> WHAT THE EXERCISE ASKS: Reproduce the records below verbatim, keeping every line as it stands.

*** Opening of PROVIDED DATA ***

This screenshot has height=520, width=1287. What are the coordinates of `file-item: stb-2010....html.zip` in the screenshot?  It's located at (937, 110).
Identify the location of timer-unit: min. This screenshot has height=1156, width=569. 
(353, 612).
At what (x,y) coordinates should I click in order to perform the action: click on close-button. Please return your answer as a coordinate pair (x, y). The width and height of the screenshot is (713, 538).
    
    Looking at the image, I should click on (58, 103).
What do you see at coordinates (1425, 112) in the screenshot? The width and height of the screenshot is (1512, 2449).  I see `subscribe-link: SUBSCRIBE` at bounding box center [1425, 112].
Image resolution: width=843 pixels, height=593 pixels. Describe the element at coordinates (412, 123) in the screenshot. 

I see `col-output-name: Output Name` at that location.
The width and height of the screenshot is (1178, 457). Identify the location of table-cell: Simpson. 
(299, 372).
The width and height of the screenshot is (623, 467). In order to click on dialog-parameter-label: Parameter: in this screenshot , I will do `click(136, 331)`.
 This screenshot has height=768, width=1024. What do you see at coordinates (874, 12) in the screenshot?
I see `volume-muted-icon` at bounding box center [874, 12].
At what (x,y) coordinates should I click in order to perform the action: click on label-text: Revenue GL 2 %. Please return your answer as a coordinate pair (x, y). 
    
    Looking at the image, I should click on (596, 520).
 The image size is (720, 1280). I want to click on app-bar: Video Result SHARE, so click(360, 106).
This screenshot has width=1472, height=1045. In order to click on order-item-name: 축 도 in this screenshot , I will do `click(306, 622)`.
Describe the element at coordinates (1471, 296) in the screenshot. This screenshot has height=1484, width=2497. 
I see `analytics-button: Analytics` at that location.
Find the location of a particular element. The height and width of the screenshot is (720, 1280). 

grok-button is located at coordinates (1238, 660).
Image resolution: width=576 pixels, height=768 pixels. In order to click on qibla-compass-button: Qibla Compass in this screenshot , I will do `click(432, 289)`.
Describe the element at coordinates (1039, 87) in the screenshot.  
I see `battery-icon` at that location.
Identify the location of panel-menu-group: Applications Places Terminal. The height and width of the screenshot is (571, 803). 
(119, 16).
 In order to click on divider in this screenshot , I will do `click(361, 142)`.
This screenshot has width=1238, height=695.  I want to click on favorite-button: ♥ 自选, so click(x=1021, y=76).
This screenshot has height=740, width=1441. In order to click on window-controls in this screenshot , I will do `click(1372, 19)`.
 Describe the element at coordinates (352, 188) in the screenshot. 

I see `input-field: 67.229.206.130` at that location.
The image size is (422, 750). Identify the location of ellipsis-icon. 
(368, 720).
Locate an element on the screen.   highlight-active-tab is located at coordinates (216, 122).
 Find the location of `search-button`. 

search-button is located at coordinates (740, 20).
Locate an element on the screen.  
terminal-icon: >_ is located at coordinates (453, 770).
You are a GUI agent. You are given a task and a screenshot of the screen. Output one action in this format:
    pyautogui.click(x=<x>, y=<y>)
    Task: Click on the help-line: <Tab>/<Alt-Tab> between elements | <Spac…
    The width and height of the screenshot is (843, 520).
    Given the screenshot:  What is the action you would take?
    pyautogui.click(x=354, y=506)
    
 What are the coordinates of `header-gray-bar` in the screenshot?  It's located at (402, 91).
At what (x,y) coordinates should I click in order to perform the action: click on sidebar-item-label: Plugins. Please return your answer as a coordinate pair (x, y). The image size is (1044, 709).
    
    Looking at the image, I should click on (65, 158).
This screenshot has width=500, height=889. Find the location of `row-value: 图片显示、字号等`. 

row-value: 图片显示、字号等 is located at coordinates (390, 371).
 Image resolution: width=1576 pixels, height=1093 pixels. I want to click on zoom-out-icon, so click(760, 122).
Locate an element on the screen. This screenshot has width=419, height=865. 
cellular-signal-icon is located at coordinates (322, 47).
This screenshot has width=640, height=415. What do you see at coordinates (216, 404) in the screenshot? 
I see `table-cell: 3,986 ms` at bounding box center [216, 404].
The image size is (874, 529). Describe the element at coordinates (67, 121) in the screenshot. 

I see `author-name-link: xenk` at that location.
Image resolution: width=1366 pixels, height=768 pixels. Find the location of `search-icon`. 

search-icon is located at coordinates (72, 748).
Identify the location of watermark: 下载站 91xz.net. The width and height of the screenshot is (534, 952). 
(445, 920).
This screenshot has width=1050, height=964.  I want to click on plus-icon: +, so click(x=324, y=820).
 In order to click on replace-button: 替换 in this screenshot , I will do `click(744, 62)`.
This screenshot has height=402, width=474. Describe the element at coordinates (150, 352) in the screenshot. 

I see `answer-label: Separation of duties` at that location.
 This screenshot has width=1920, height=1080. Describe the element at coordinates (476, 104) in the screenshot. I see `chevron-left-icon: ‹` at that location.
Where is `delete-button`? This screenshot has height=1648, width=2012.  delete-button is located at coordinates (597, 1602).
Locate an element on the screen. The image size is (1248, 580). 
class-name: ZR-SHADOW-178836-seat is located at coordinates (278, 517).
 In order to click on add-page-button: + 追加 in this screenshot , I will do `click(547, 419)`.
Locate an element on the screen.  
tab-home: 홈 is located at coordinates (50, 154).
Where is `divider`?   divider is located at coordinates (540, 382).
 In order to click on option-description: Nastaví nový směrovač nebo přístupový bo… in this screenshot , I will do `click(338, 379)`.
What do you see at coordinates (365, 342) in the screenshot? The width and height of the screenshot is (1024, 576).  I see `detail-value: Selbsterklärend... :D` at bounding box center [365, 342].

*** Close of PROVIDED DATA ***

> RESULT OF THE TASK:
This screenshot has height=520, width=1287. What are the coordinates of `file-item: stb-2010....html.zip` in the screenshot?  It's located at (937, 110).
Identify the location of timer-unit: min. This screenshot has height=1156, width=569. 
(353, 612).
At what (x,y) coordinates should I click in order to perform the action: click on close-button. Please return your answer as a coordinate pair (x, y). The width and height of the screenshot is (713, 538).
    
    Looking at the image, I should click on (58, 103).
What do you see at coordinates (1425, 112) in the screenshot? The width and height of the screenshot is (1512, 2449).  I see `subscribe-link: SUBSCRIBE` at bounding box center [1425, 112].
Image resolution: width=843 pixels, height=593 pixels. Describe the element at coordinates (412, 123) in the screenshot. 

I see `col-output-name: Output Name` at that location.
The width and height of the screenshot is (1178, 457). Identify the location of table-cell: Simpson. 
(299, 372).
The width and height of the screenshot is (623, 467). In order to click on dialog-parameter-label: Parameter: in this screenshot , I will do `click(136, 331)`.
 This screenshot has height=768, width=1024. What do you see at coordinates (874, 12) in the screenshot?
I see `volume-muted-icon` at bounding box center [874, 12].
At what (x,y) coordinates should I click in order to perform the action: click on label-text: Revenue GL 2 %. Please return your answer as a coordinate pair (x, y). 
    
    Looking at the image, I should click on (596, 520).
 The image size is (720, 1280). I want to click on app-bar: Video Result SHARE, so click(360, 106).
This screenshot has width=1472, height=1045. In order to click on order-item-name: 축 도 in this screenshot , I will do `click(306, 622)`.
Describe the element at coordinates (1471, 296) in the screenshot. This screenshot has height=1484, width=2497. 
I see `analytics-button: Analytics` at that location.
Find the location of a particular element. The height and width of the screenshot is (720, 1280). 

grok-button is located at coordinates (1238, 660).
Image resolution: width=576 pixels, height=768 pixels. In order to click on qibla-compass-button: Qibla Compass in this screenshot , I will do `click(432, 289)`.
Describe the element at coordinates (1039, 87) in the screenshot.  
I see `battery-icon` at that location.
Identify the location of panel-menu-group: Applications Places Terminal. The height and width of the screenshot is (571, 803). 
(119, 16).
 In order to click on divider in this screenshot , I will do `click(361, 142)`.
This screenshot has width=1238, height=695.  I want to click on favorite-button: ♥ 自选, so click(x=1021, y=76).
This screenshot has height=740, width=1441. In order to click on window-controls in this screenshot , I will do `click(1372, 19)`.
 Describe the element at coordinates (352, 188) in the screenshot. 

I see `input-field: 67.229.206.130` at that location.
The image size is (422, 750). Identify the location of ellipsis-icon. 
(368, 720).
Locate an element on the screen.   highlight-active-tab is located at coordinates (216, 122).
 Find the location of `search-button`. 

search-button is located at coordinates (740, 20).
Locate an element on the screen.  
terminal-icon: >_ is located at coordinates (453, 770).
You are a GUI agent. You are given a task and a screenshot of the screen. Output one action in this format:
    pyautogui.click(x=<x>, y=<y>)
    Task: Click on the help-line: <Tab>/<Alt-Tab> between elements | <Spac…
    The width and height of the screenshot is (843, 520).
    Given the screenshot:  What is the action you would take?
    pyautogui.click(x=354, y=506)
    
 What are the coordinates of `header-gray-bar` in the screenshot?  It's located at (402, 91).
At what (x,y) coordinates should I click in order to perform the action: click on sidebar-item-label: Plugins. Please return your answer as a coordinate pair (x, y). The image size is (1044, 709).
    
    Looking at the image, I should click on (65, 158).
This screenshot has width=500, height=889. Find the location of `row-value: 图片显示、字号等`. 

row-value: 图片显示、字号等 is located at coordinates (390, 371).
 Image resolution: width=1576 pixels, height=1093 pixels. I want to click on zoom-out-icon, so click(760, 122).
Locate an element on the screen. This screenshot has width=419, height=865. 
cellular-signal-icon is located at coordinates (322, 47).
This screenshot has width=640, height=415. What do you see at coordinates (216, 404) in the screenshot? 
I see `table-cell: 3,986 ms` at bounding box center [216, 404].
The image size is (874, 529). Describe the element at coordinates (67, 121) in the screenshot. 

I see `author-name-link: xenk` at that location.
Image resolution: width=1366 pixels, height=768 pixels. Find the location of `search-icon`. 

search-icon is located at coordinates (72, 748).
Identify the location of watermark: 下载站 91xz.net. The width and height of the screenshot is (534, 952). 
(445, 920).
This screenshot has width=1050, height=964.  I want to click on plus-icon: +, so click(x=324, y=820).
 In order to click on replace-button: 替换 in this screenshot , I will do `click(744, 62)`.
This screenshot has height=402, width=474. Describe the element at coordinates (150, 352) in the screenshot. 

I see `answer-label: Separation of duties` at that location.
 This screenshot has width=1920, height=1080. Describe the element at coordinates (476, 104) in the screenshot. I see `chevron-left-icon: ‹` at that location.
Where is `delete-button`? This screenshot has height=1648, width=2012.  delete-button is located at coordinates (597, 1602).
Locate an element on the screen. The image size is (1248, 580). 
class-name: ZR-SHADOW-178836-seat is located at coordinates (278, 517).
 In order to click on add-page-button: + 追加 in this screenshot , I will do `click(547, 419)`.
Locate an element on the screen.  
tab-home: 홈 is located at coordinates (50, 154).
Where is `divider`?   divider is located at coordinates (540, 382).
 In order to click on option-description: Nastaví nový směrovač nebo přístupový bo… in this screenshot , I will do `click(338, 379)`.
What do you see at coordinates (365, 342) in the screenshot? The width and height of the screenshot is (1024, 576).  I see `detail-value: Selbsterklärend... :D` at bounding box center [365, 342].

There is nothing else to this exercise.